TASK REQUIREMENTS:
From the entries below, write out exactly the lines between the line holding "You are a GUI" and the line holding "Install Languages in", inclusive, excluding any pictures.

INPUT MATERIAL:
——————

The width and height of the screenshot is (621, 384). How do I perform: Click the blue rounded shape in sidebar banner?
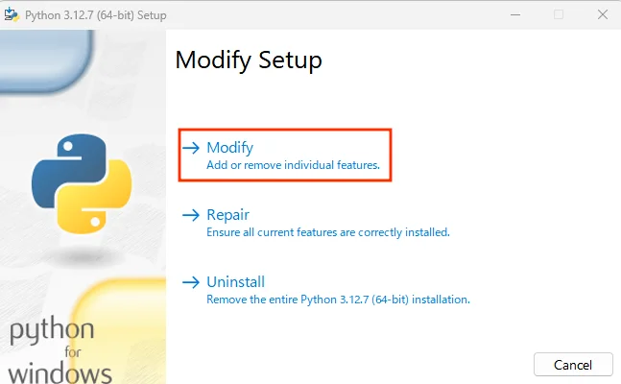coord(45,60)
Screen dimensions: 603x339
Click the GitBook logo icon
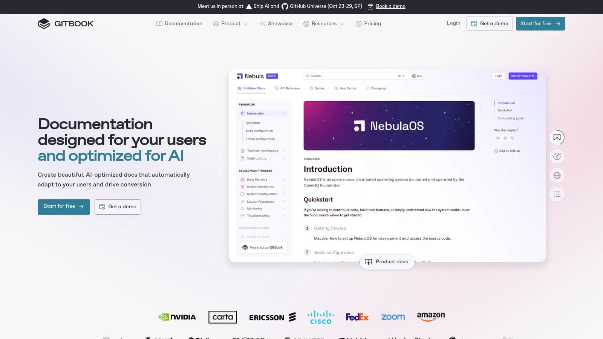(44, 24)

——————

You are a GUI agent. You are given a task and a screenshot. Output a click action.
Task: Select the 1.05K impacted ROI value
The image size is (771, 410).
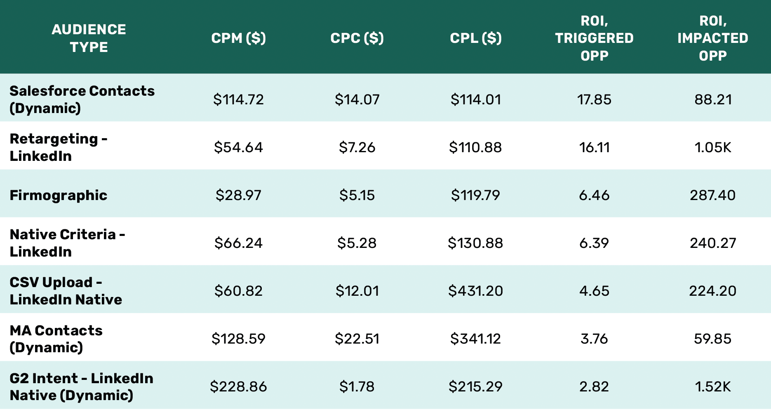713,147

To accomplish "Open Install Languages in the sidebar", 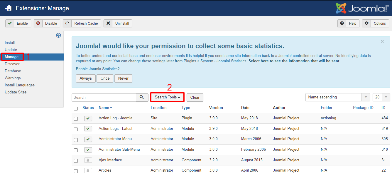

——————

FINAL ANSWER:
You are a GUI agent. You are given a task and a screenshot. Output a click action.
Task: Select the 1.05K impacted ROI value
The image size is (771, 410).
713,147

To accomplish "Open Install Languages in the sidebar", 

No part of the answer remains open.